Your objective:
Please render every line of the records below as a JSON list of strings, one string per line, skipping blank lines and leaving out the pictures.

Data supplied:
------------------------------------------------------------

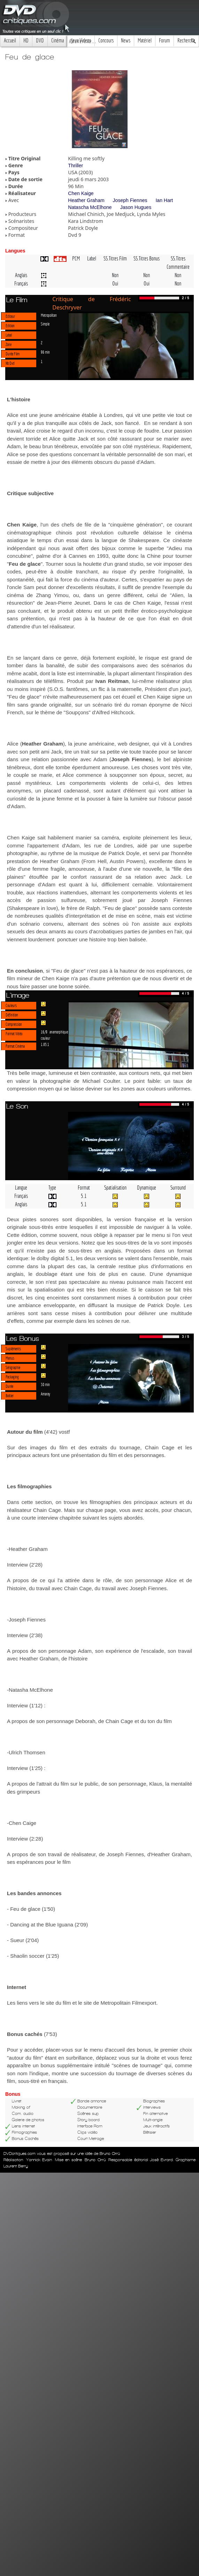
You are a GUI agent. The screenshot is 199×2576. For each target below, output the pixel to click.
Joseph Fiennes (130, 200)
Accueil (10, 40)
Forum (164, 40)
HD (26, 40)
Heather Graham (86, 200)
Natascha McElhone (90, 207)
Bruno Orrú (95, 2160)
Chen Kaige (80, 193)
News (125, 40)
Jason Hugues (136, 207)
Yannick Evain (39, 2160)
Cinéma (57, 40)
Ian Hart (164, 200)
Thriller (75, 165)
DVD (40, 40)
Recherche (186, 40)
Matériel (145, 40)
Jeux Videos (81, 40)
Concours (106, 40)
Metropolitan (49, 315)
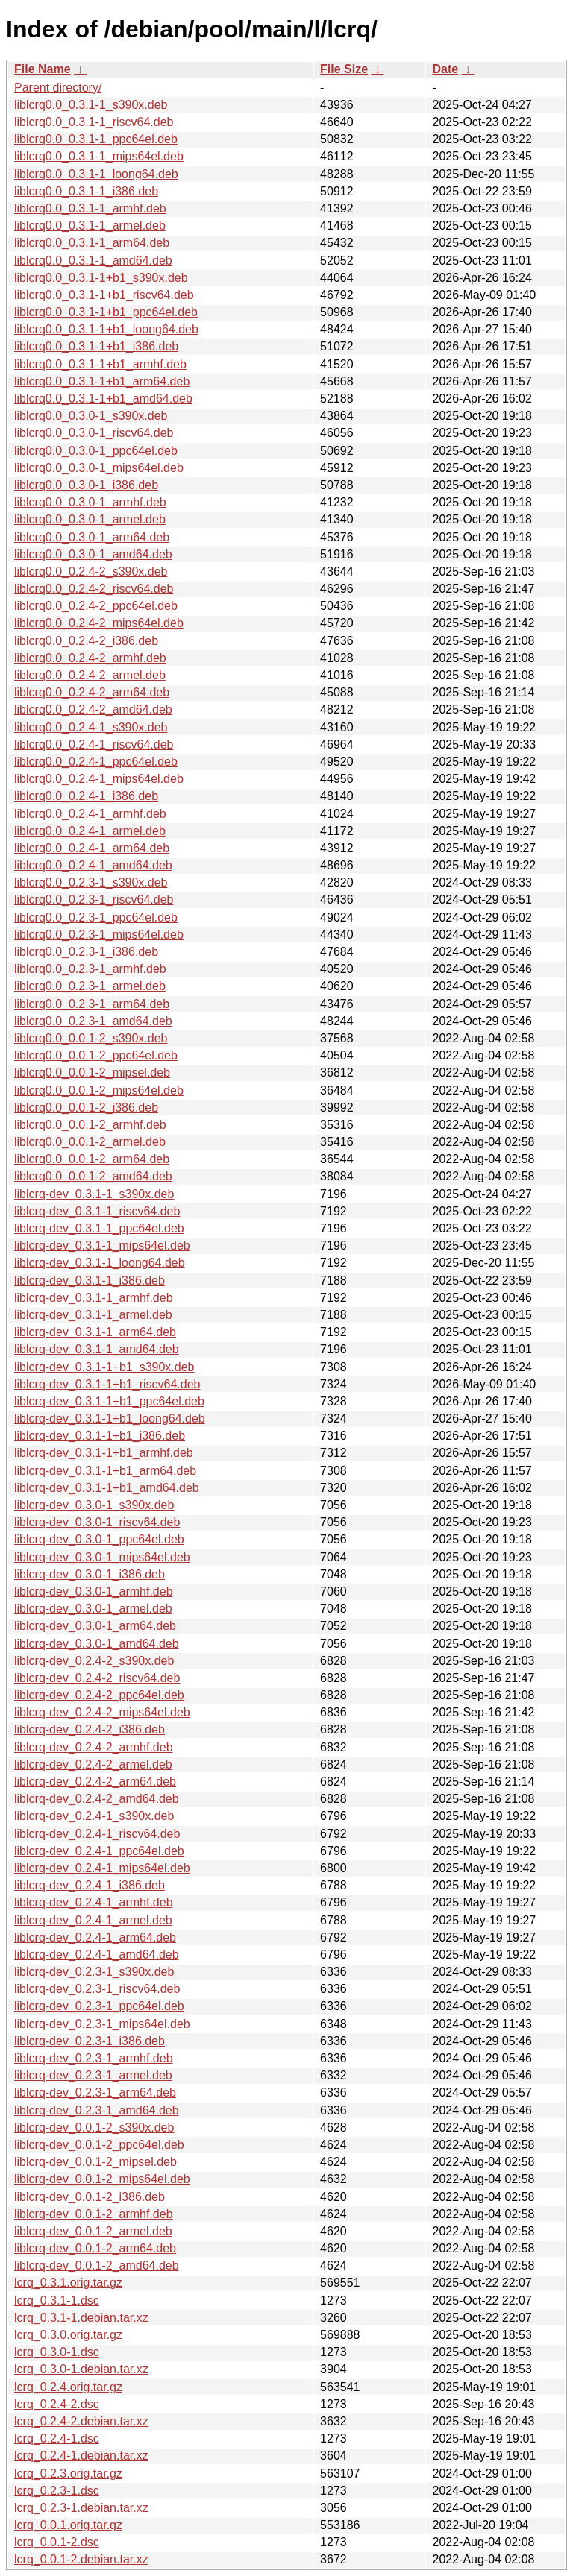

------------------------------------------------------------

Finished answer:
[
  "You are a GUI agent. The screenshot is 199×2576. For each target below, output the pixel to click.",
  "Joseph Fiennes (130, 200)",
  "Accueil (10, 40)",
  "Forum (164, 40)",
  "HD (26, 40)",
  "Heather Graham (86, 200)",
  "Natascha McElhone (90, 207)",
  "Bruno Orrú (95, 2160)",
  "Chen Kaige (80, 193)",
  "News (125, 40)",
  "Jason Hugues (136, 207)",
  "Yannick Evain (39, 2160)",
  "Cinéma (57, 40)",
  "Ian Hart (164, 200)",
  "Thriller (75, 165)",
  "DVD (40, 40)",
  "Recherche (186, 40)",
  "Matériel (145, 40)",
  "Jeux Videos (81, 40)",
  "Concours (106, 40)",
  "Metropolitan (49, 315)"
]